Gellhorn is a sharp observer and she has a way with words — I’d just wish she’d liked people and, for that matter, the places she visited a bit better than she obviously did. She says in this memoir’s opening chapter that people only seem to be interested in a narration of your travels if the story you are going to tell is one of horrors and misfortunes; and she really does seem to have taken that motto as her guiding line in selecting the travel experiences she proceeds to relate: I dispute both her premise and the attitude which this has lead her to adopt.
Granted, in the stories she shares I really would not have wanted to change places with her — and she must have had one heck of a physical constitution, to have survived multiple instances of denge fever, bilharzia and other tropical horrors, not to mention third-degree sunburns and similar forms of unpleasantness, wherever she went. And her guardian angel was obviously doing overtime on her multiple encounters with wild animals, from elephants to lions and an unnamed species of rapacious fish swarm of the barracuda / piranha sort. And, yes, I’d have found Africa in the waning days of the colonial empires seriously trying from a social perspective as well. And it’s even easy to see that she’d have been bored out of her skull, visiting all of these places under the conditions of easy late-20th century travel, with air-conditioned hotel rooms, (more or less) reliable travel schedules, and organized safaris.
But let’s face it, if you’re a travel writer it just may occasionally be helpful to be able to take a step back and put a bit of a distance between your own emotions and the experience you’re relaying, and a sense of humoro (even in the face of adversity — at least when writing about it afterwards) doesn’t exactly go amiss, either.
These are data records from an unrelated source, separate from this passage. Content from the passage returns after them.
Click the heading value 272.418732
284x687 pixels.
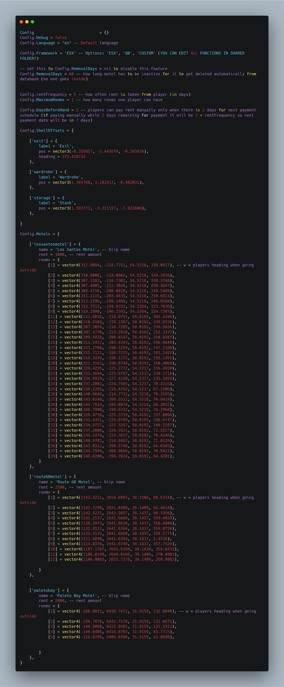(x=74, y=157)
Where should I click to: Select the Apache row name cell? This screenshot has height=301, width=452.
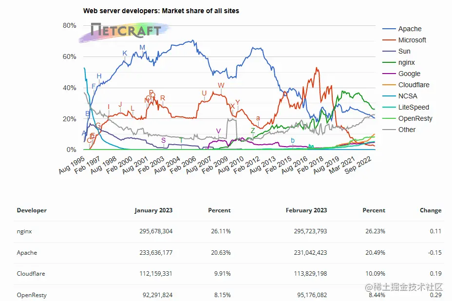click(27, 253)
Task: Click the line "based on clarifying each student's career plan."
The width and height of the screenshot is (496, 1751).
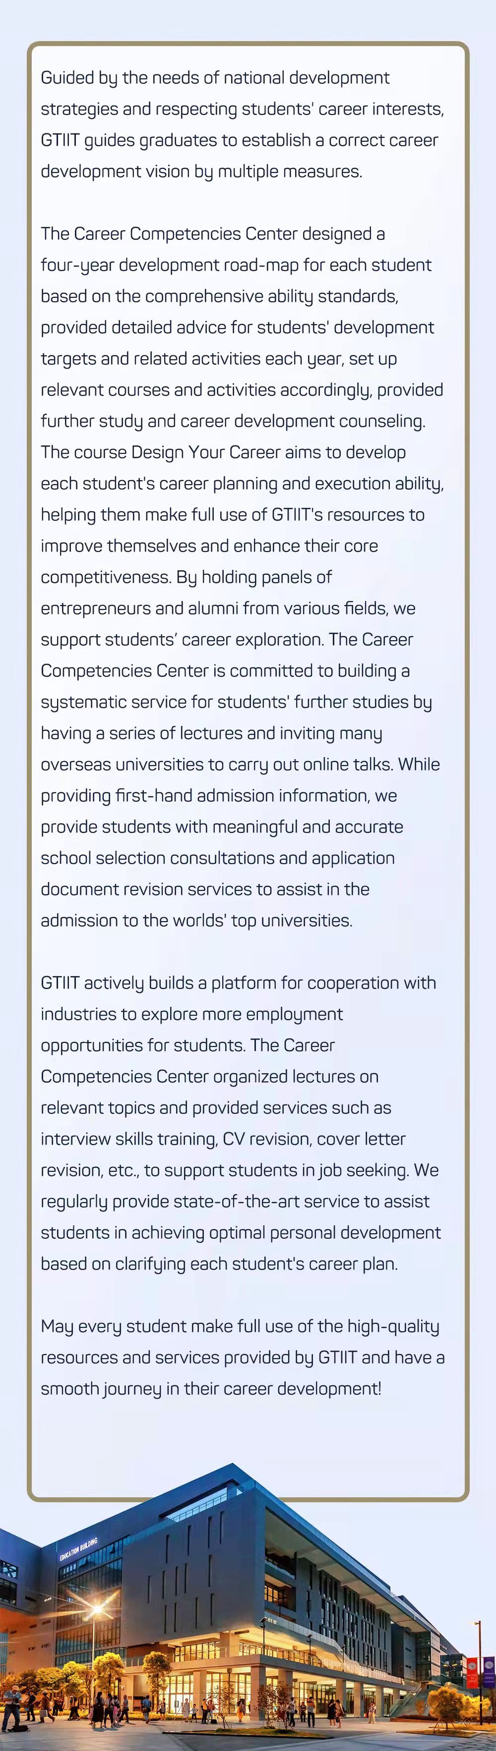Action: point(219,1264)
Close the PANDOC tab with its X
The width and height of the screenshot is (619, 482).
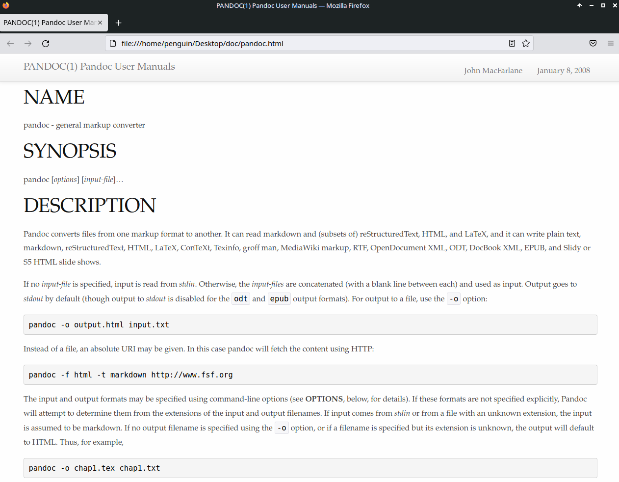pos(100,23)
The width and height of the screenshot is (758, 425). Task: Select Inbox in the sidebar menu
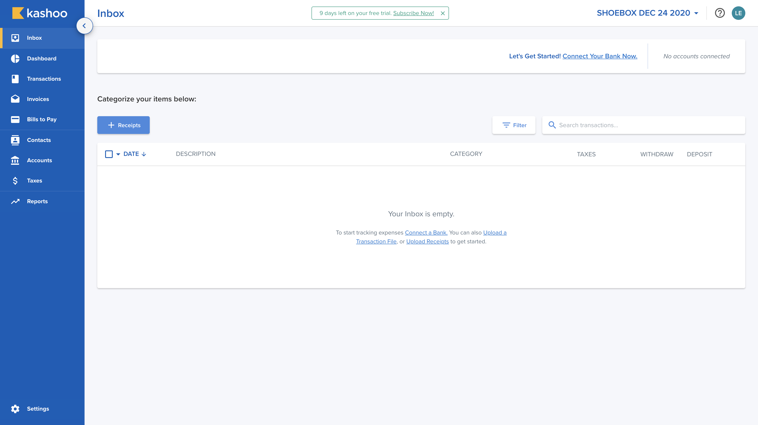34,38
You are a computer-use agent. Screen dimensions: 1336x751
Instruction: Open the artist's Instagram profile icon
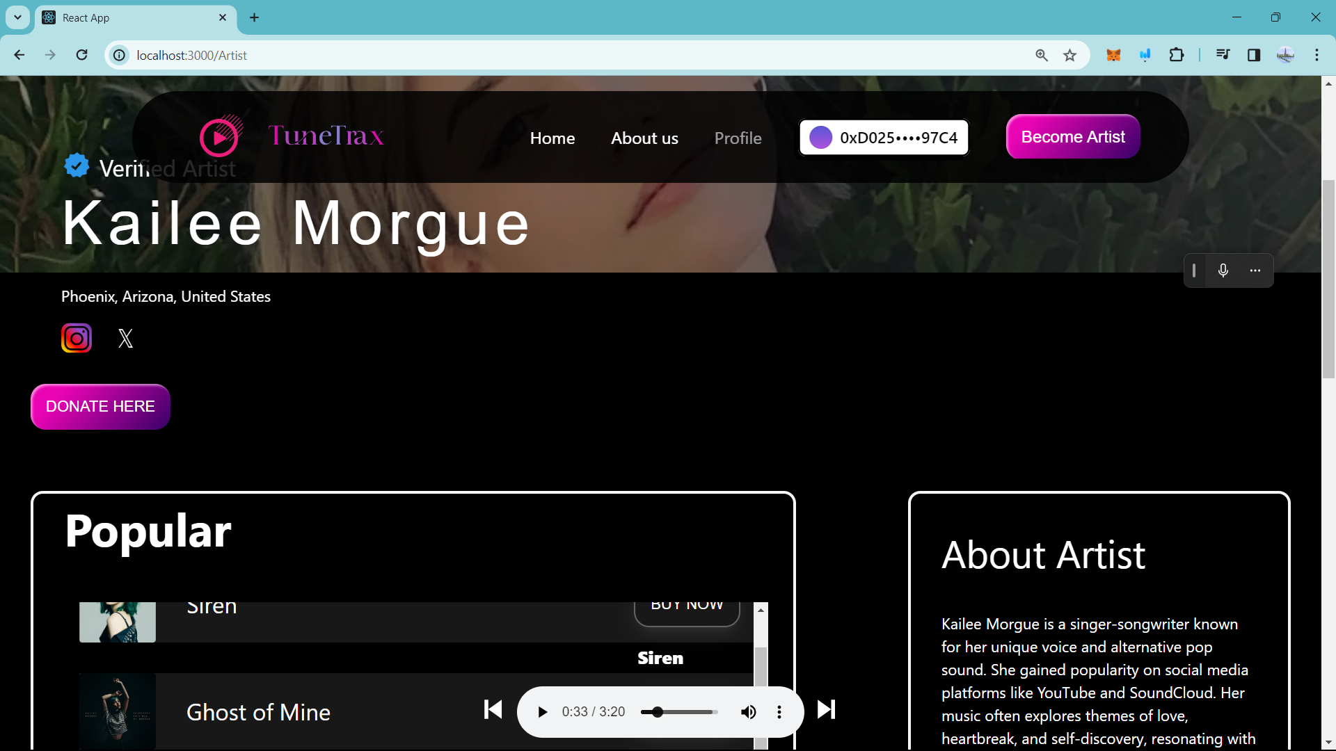77,339
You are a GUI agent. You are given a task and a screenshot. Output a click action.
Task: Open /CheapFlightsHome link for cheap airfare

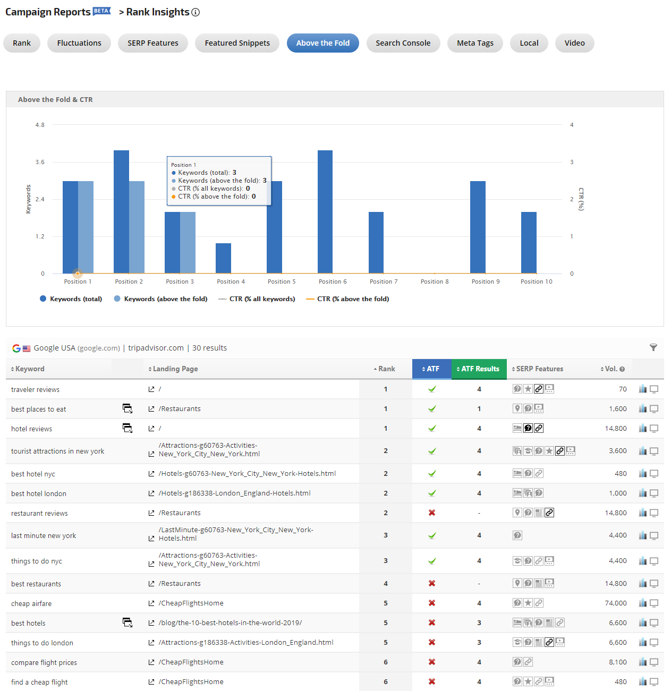point(191,603)

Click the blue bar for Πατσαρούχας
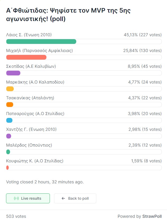9,120
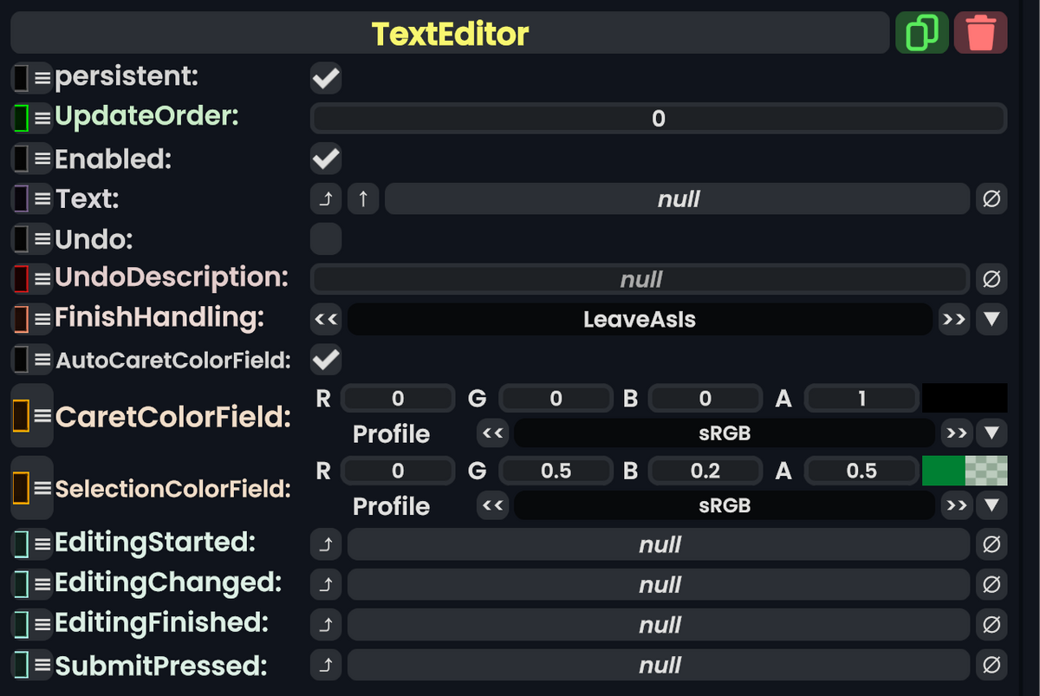Uncheck the persistent checkbox
This screenshot has height=696, width=1040.
pyautogui.click(x=326, y=78)
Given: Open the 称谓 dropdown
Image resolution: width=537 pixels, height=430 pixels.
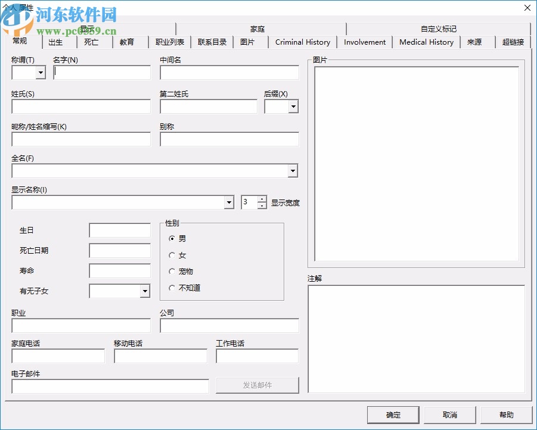Looking at the screenshot, I should (x=39, y=72).
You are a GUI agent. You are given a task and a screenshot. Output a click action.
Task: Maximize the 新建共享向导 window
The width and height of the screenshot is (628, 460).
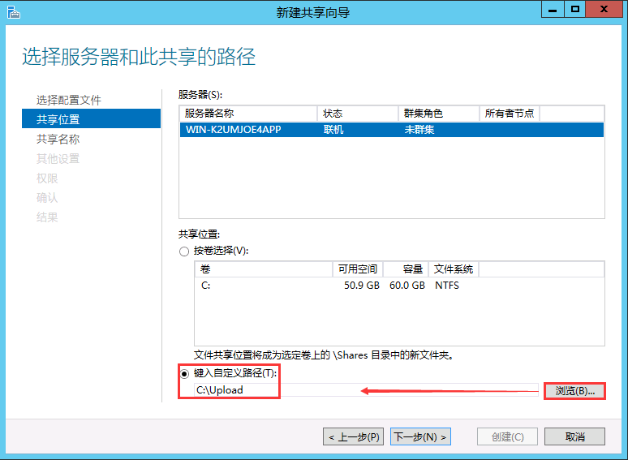click(575, 10)
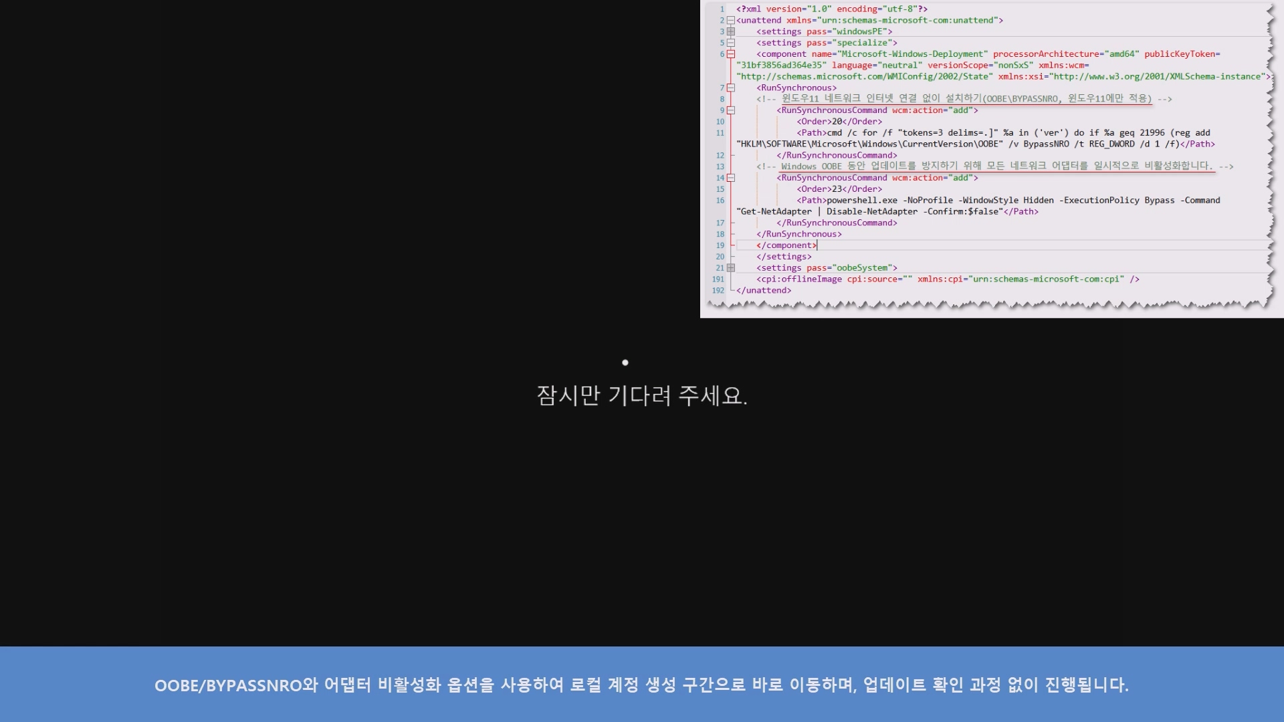
Task: Collapse the unattend root fold marker
Action: coord(731,21)
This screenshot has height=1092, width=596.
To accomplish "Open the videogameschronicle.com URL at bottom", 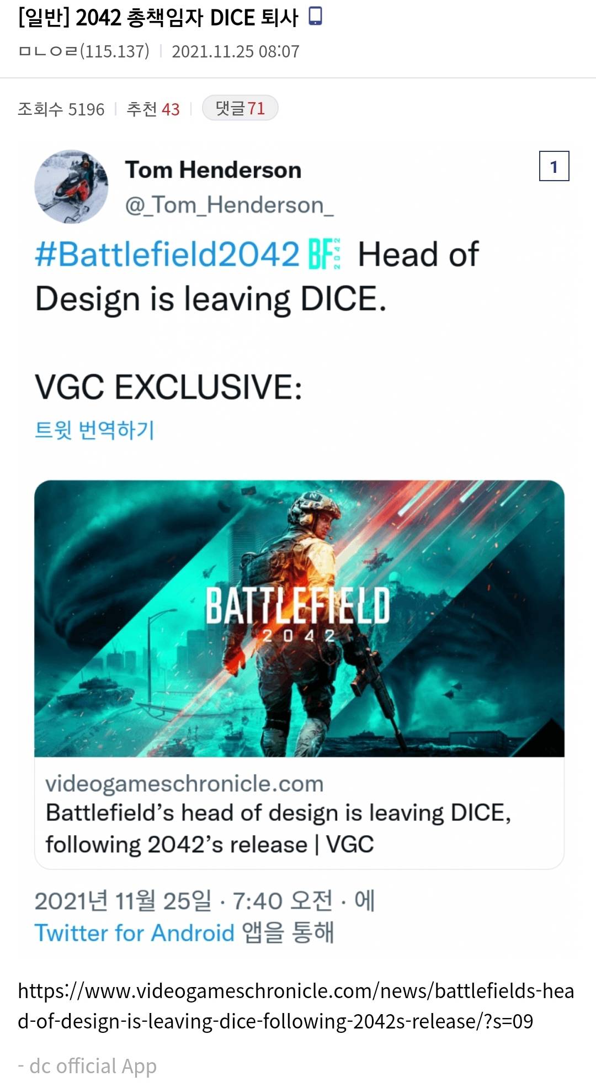I will 296,1005.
Gellhorn seems to have had neither; for large stretches of the book she just comes across as bossy and arrogant, even if I found that I shared (albeit without the benefit of personal experience) many of her assessments on colonial society in Africa especially. I vastly prefer the narrative style of the likes of Patrick Leigh Fermor, Colin Thubron, Nicholas Bouvier or, for that matter, Beryl Markham, who all have stories of extraordinary dangers and daring to relate as well, yet do so with a genuine enthusiasm and a perspective vastly transcending that of the experience of the moment, and in fact place that experience into a wider historical, social, political and philosophical context. Gellhorn was very well capable of that sort of perspective, too — her predictions on the first decades of post-colonial Africa came true virtually to the letter –; it’s a pity that this didn’t lead her to rethink her approach to her narrative style and topical selection Because I, for one, do not want to read about horrors and (barely avoided) catastrophes told in the mewling voice of a discontented child all of the time.
Then again, I wouldn’t have wanted to travel with Ernest Hemingway, either.
I’m using this memoir as my book for Festive Tasks Door 10: Much of the narrative is impacted by WWII (the end of which, in the form of the Japanese capitulation, Gellhorn experienced in Bali): While the war itself and its actual termination features only in episodical flashbacks, the world that Gellhorn describes is essentially the world that has newly been shaped by the end of that war: post-WWII Taiwan of Chiang Kai-shek (and his wife), the postwar erosion of the British and French colonial empires, the impact of the war on the small Caribbean island nations, and last but not least, the post-Stalinist Soviet Union.